Gerrit Lucasz van Schagen or Schaagen (Latinised as Gerardus a Schagen; c. 1642) was an engraver and cartographer from Amsterdam, known for his exquisite reproductions of maps, particularly of those by Nicolaes Visscher I and Frederick de Wit. He lived and worked in Amsterdam, on the Haarlemmerdijk near the New Haarlem sluice at the house with the sign "In de Stuurman".

== Biography ==
The surname suggests that Gerrit or his father Lucas may have been born in Schagen. On 24 April 1677 he married Gertruij Govers van Schendel/Schijndel. At this occasion he was "from Amsterdam, plaetsnijder (engraver) from profession, 35 years old, and living on the Haarlemmerdijk." After the death of Geertruij in September 1690, Gerrit, as widower of Geertruij and still living on the Haarlemmerdijk, remarried on 7 October 1695 with the 34-year old Anna Cornelis. Gerrit and Anna baptized children between 1697 and 1701 and together were witnesses at other baptisms as late as June 1712.

== Career ==
Gerrit Lucasz van Schagen worked in Amsterdam as an engraver and publisher of maps during the late seventeenth and early eighteenth centuries. His work focused largely on producing carefully engraved versions of maps originally created by well-known Amsterdam cartographers such as Nicolaes Visscher I and Frederick de Wit. In the Amsterdam map trade of the period, it was common for engravers to reproduce or adapt successful maps so that they could continue to circulate in new printings and formats.

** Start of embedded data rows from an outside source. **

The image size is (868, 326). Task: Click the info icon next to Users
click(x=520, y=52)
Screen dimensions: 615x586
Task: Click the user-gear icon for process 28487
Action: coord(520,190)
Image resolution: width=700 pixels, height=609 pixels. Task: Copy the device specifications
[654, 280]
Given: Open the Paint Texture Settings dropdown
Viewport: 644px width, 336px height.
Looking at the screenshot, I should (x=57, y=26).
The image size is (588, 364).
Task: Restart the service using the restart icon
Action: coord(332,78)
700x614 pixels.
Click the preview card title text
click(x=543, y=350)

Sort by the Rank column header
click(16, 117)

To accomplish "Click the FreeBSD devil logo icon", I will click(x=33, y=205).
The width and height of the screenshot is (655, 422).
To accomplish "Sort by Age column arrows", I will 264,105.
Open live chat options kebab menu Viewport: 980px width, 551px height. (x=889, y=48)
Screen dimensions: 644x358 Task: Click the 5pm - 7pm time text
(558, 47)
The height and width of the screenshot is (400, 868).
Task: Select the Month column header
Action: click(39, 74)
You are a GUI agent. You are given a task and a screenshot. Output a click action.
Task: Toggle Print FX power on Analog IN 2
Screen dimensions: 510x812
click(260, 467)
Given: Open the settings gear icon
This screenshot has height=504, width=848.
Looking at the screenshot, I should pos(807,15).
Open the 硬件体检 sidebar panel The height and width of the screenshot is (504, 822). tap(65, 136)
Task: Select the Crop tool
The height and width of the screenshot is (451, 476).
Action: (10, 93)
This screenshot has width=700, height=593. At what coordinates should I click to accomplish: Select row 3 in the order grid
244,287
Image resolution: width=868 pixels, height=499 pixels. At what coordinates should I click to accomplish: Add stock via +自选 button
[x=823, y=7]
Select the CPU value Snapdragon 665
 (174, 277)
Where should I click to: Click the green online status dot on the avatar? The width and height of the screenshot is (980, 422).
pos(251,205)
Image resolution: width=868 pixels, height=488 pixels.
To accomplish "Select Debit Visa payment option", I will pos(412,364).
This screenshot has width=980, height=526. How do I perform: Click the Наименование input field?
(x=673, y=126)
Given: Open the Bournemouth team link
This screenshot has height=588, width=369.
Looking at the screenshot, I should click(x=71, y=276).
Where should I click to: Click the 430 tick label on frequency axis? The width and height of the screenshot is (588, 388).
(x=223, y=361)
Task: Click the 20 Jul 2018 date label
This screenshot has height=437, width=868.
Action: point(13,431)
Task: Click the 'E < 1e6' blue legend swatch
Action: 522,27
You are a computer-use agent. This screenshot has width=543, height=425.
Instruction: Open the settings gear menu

Van Schagen produced a number of engraved maps of the world and of individual continents. One of his best known works is a decorative double-hemisphere world map published in 1689. The map presents the eastern and western hemispheres in two large circular projections and is surrounded by elaborate decorative engraving typical of Dutch cartography of the period, including allegorical figures representing the four continents. Like many maps produced in Amsterdam in the late seventeenth century, it drew heavily on earlier cartographic models while adding ornamental cartouches and richly engraved border decoration.

Working from his premises on the Haarlemmerdijk in Amsterdam, van Schagen engraved and sold maps that helped keep earlier Dutch cartographic designs in circulation during the late seventeenth century.

== Death ==
A Gerrit van Schagen was buried 19 March 1724 at the Karthuizer cemetery in Amsterdam.